Responda según el texto suministrado:
(a) ¿Dónde pierde Jerry la visión?
(b) ¿Con el consentimiento de quién se casa Hester con Jerry?
(c) ¿Qué recupera Hester cuando regresa a vivir a Demopolis?

TEXTO SUMINISTRADO
■ ■ ■

Wheeler (J. Barney Sherry), se vuelve su amante, y él la rodea de autos,
viajes, y todo el lujo que Hester siempre deseó. Pero en su soledad, ella se preguntaba
si en realidad esa era la felicidad que deseaba, y se acuerda de Jerry; luego de
viajar muy cerca de Demopolis, ella decide volver a su pueblo, encuentra a
Jerry, se reúnen, pero ella pronto vuelve a Nueva York. Hester sigue con su
vida desenfrenada, Jerry va a la guerra, donde pierde la visión, y ella,
descorazonada al regresar y encontrarlo ciego, e incluso con poco tiempo de
vida por delante, se casa con él -que ignora su situación-, con consentimiento
de Charles. Jerry muere, y Hester tiene alucinaciones con él, está atormentada,
ella regresa a vivir a Demopolis, retoma su antigua vida, trabajo y amigos, y terminan
los tormentos, ella recupera tranquilidad.

■ ■ ■

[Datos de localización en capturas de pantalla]
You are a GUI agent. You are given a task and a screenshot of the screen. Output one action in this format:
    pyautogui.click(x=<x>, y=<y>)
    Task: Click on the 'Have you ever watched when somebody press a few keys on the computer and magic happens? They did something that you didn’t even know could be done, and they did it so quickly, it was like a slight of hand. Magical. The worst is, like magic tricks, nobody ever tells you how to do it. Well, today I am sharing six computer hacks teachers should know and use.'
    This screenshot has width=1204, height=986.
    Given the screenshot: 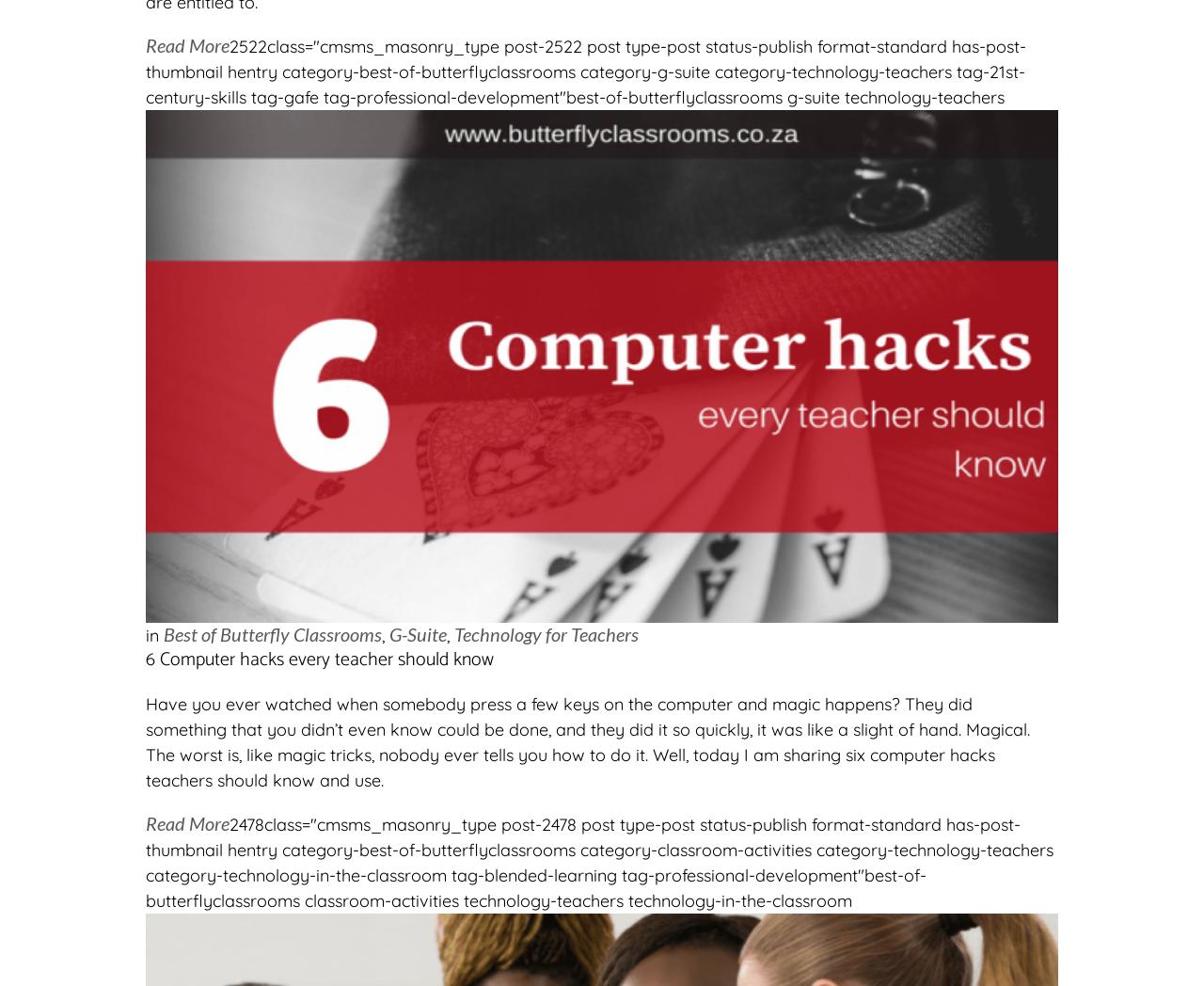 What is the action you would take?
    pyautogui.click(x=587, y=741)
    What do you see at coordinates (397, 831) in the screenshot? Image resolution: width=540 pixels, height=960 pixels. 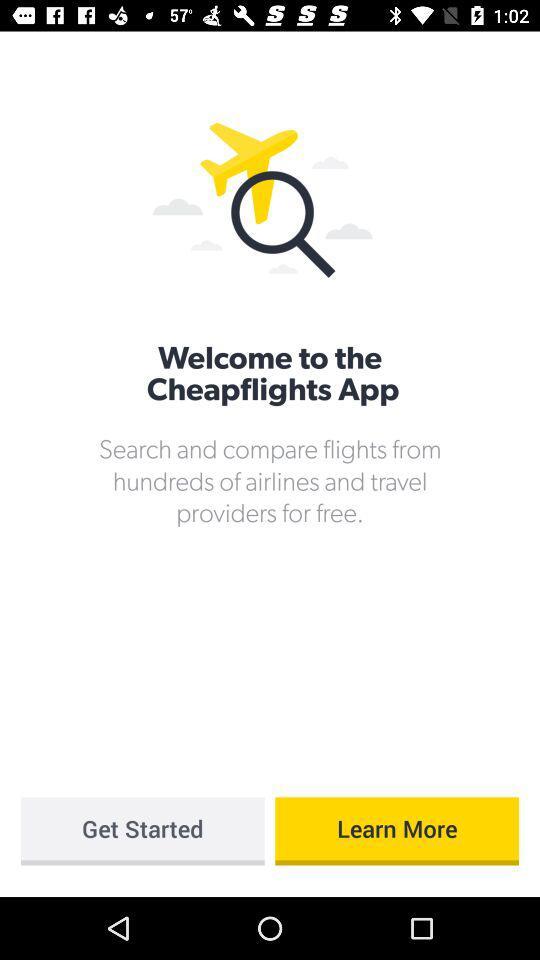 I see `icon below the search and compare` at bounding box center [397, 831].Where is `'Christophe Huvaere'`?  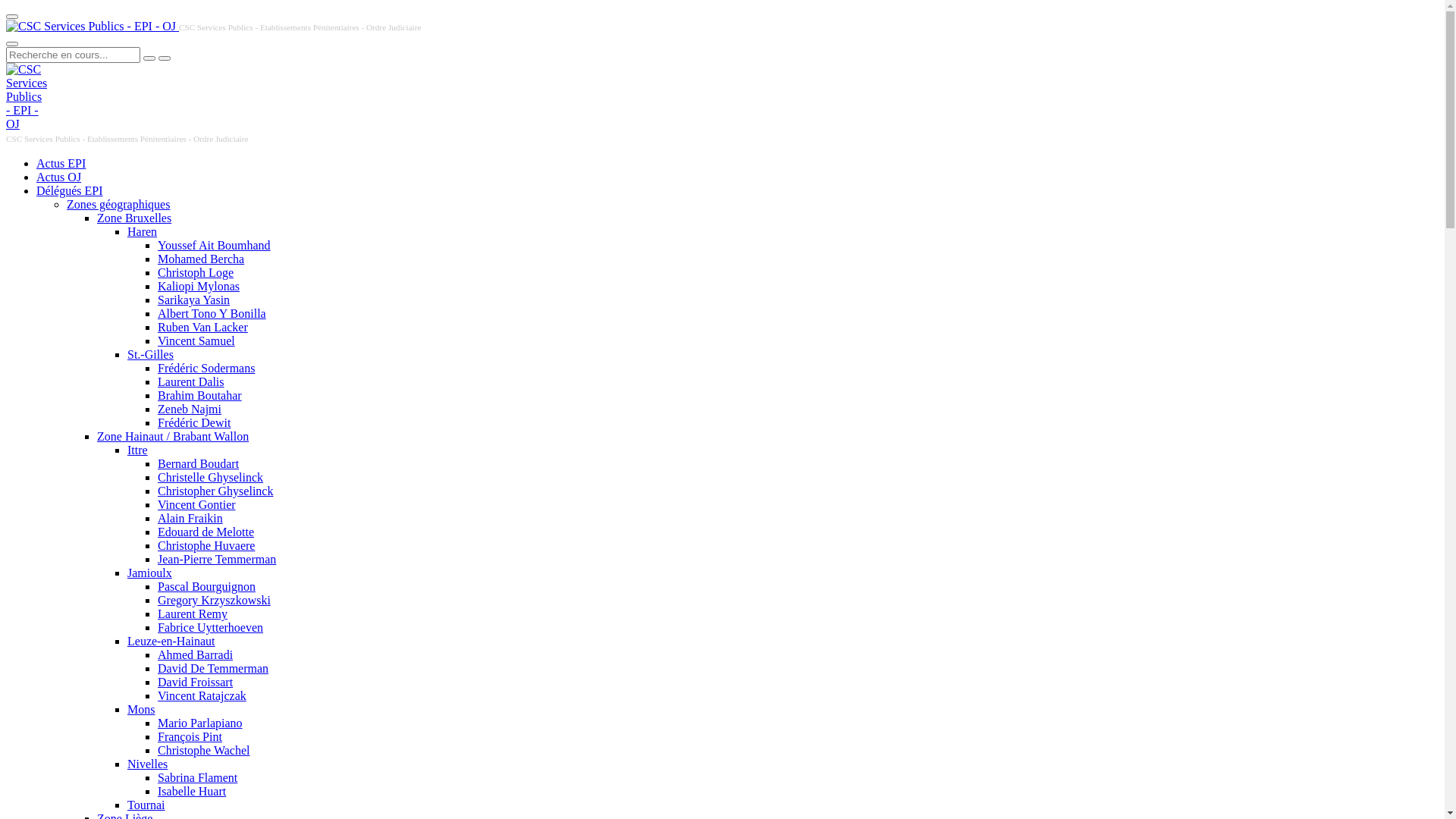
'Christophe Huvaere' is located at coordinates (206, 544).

■ ■ ■

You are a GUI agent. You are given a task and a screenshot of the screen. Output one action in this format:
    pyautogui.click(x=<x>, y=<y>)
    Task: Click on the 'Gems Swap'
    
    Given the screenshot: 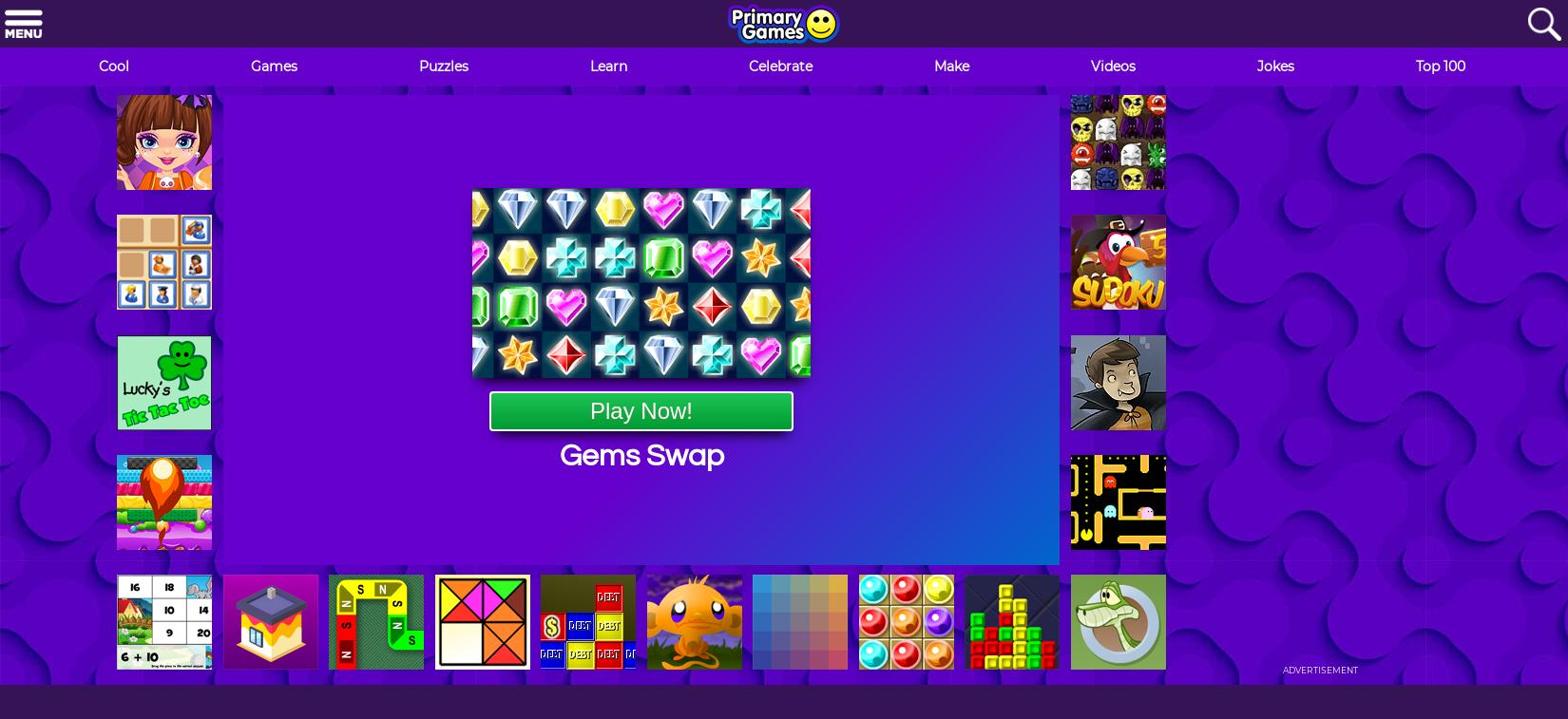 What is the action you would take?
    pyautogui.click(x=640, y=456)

■ ■ ■

RESPUESTA DEL EJERCICIO
(a) En la guerra.
(b) Con el consentimiento de Charles.
(c) Recupera la tranquilidad.